» What the task requires
Please find every line of the listing below where "computer" occurs and copy it.

» Data for the task
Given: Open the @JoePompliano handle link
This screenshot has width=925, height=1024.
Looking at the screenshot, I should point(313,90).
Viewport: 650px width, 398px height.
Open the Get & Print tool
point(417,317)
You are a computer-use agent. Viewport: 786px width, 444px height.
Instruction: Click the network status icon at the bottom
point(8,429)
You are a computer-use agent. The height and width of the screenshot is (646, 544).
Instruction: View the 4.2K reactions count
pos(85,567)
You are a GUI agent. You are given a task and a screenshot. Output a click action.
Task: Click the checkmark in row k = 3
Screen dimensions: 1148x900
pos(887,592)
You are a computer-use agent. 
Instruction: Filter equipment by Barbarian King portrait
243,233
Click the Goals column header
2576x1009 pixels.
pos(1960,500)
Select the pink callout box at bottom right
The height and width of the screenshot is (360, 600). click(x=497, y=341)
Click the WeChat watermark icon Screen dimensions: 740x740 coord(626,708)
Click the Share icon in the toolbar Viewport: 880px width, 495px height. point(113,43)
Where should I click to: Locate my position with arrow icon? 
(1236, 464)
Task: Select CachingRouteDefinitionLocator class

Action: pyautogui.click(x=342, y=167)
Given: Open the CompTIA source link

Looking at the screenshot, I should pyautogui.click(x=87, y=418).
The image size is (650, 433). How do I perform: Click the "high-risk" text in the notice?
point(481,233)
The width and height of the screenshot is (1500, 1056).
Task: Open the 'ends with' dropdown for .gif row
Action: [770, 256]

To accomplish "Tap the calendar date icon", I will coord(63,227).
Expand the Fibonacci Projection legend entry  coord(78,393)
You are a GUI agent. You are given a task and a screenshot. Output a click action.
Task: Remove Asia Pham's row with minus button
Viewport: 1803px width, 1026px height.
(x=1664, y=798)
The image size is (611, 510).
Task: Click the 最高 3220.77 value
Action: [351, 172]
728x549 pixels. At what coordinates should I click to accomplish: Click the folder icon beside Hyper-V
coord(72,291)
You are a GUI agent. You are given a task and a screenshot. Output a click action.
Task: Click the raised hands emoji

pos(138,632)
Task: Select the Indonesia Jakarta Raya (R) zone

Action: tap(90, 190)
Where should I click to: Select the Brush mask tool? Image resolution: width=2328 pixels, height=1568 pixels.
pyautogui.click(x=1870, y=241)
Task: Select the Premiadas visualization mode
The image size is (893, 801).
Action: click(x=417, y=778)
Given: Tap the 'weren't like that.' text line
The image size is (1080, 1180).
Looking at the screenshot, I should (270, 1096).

» Output below
You are a computer-use agent. Viewport: 786px width, 444px height.
You are a computer-use agent. The height and width of the screenshot is (646, 544).
You are a computer-use agent. 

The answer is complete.